Saga and Tales
Minority Rights

The entire speech seems very relevent to womens and gay rights today. 

 It is not a question of finding it legally difficult or impossible to grant to a minority what the majority does not wish for itself. You are to insist upon members of the Church of Ireland or members of no church taking a certain view of Biblical criticism, or of the authority of the text upon which that criticism is exercised, a view that they notoriously do not take. If you legislate upon such grounds there is no reason why you should stop there. 

I can see why it was not taught in schools as several things he talked about did come to pass in “good catholic ireland” under the thumb of the church  (where it has come out some of great injustices to women and children in recent years)

For example they did take away civil marriage

There is no reason why you should not forbid civil marriages altogether seeing that civil marriage is not marriage in the eyes of the Church——

They did legislate on religious grounds and pass over responsibilities to religious institutions. 

 Once you attempt legislation upon religious grounds you open the way for every kind of intolerance and for every kind of religious persecution. I am not certain that there are not people in this country who would not urge you on to that course. 


. The rights of divorce, and many other rights, were won by the Protestant communities in the teeth of the most bitter opposition from their clergy. The living, changing, advancing human mind, sooner or later refuses to accept this legislation from men who base their ideas on the interpretation of doubtful texts in the Gospels. It is necessary to say, and I say it without fear of contradiction, that there is not a scholar of eminence in Europe to-day who considers that the Gospels are, in the strict sense of the words, historical documents. Their importance is devotional, not historical. For any ecclesiastic to advice statesmen to base legislation on a passage that may lack historical validity, is to appeal to the ignorance of the people.


This is rather interesting. I can see why this did not come up in history class. However maybe it should have. Its important to see even people who do good things, can also be weak.

I am thinking of O’Connell, Parnell, and Nelson. We never had any trouble about O’Connell. It was said about O’Connell, in his own day, that you could not throw a stick over a workhouse wall without hitting one of his children

I also think that I did not really understand the history of women in ireland until I read about some of what was not mentioned in the history books, that men could divorce women but women could not divorce men (before that right was taken away altogether) , that women under the free state where banned from some jobs, that women who were basically serfs and servants had high rates of rape and violence, that they were sent as slaves at times elsewhere, that they often worked just for bed and board and had no actual money of there own, that they often had no control over any of the family finances, that in the courts there words where not listen to etc

I think unless you here individual accounts of some of these, its easy to not fully understand it, to lessen the experiences they went through.

We maybe should not shy away from these things, we should probably talk about it in secondary school so that we help people understand what it is, so we have empathy and avoid prejudice. 

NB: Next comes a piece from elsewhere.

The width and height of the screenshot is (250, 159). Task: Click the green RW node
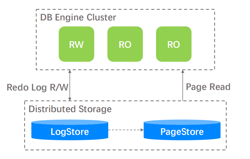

 I am not confining the majority of the people in this case to any one section of the community, but I am taking the community as a whole, apart from any religious views, and I say that if the great mind and heart of the people are correctly defined they will be found absolutely against divorce in any shape or form.

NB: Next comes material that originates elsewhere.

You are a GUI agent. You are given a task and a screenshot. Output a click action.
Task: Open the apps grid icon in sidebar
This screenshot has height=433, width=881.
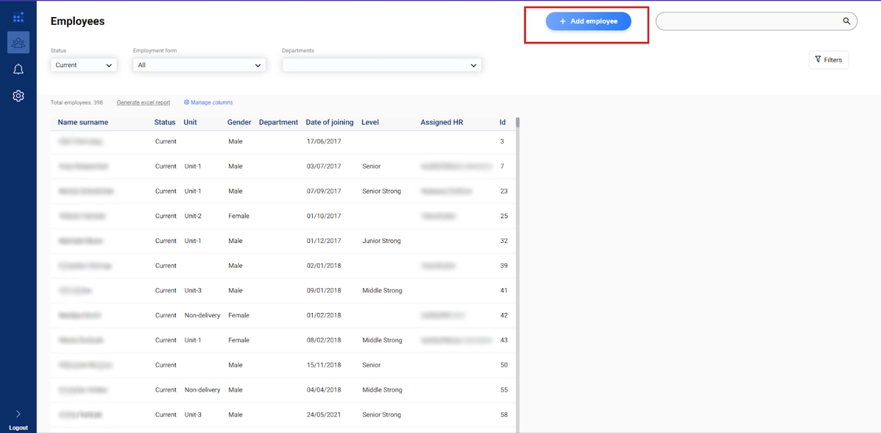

This is always funny, I am not thinking of the religious views and the minority, I just think if we think of the group as a whole, more people will think what I think. So therefore I ignore the minority and do what the majority want. 

Ah such a flawed way of thinking, and again because we do not study these things, we see this again today. 

Those who cannot remember the past are condemned to repeat it.-George Santayana

This is an interesting perspective. I wonder if divorce would have passed if more women were elected. 

Countess of DESART: In the name of woman I protest against the idea that it is divorce that destroys the sanctity of the home. Surely, the law laid down 3,000 years ago by the greatest legislator, took the more sensible view of the matter. The Mosaic law, as can be read in the Bible, not only permitted divorce but enjoined it. The law recognised that it was the seducer in the home or out of it, not the judge in court or Parliament, who breaks up the home.

It realised that it is the sanctity of the home far more than that of the contract that really matters; that to anchor the guilty man irremovably to the hearth he violates, or to cast the guilty woman on to the streets, cannot [464] make for morality or for a high standard of virtue. It would be a hideous injustice to the women of this country, because, as Senator Mrs. Wyse-Power has stated, the man can go across the water and shake the dust of this country off his feet to a country where he can reacquire the freedom of which we would deprive him. The woman cannot go. You condemn her to a life of misery or isolation, for a woman in so false a position must be ten times more circumspect than any other, if she would safeguard her good name. If guilty, she must spend the rest of her days as an example of the wicked, flourishing like a bay tree or as an eyesore in a land hitherto famed for its high ideals of purity. We protest against the taking away from the minority of a right which it has enjoyed for nearly two hundred years. Senator Moore stated that there were only five applications for divorce in 100 years, and that shows that the right the minority claims has never been abused. We protest against taking away a liberty given in the Constitution to the minority.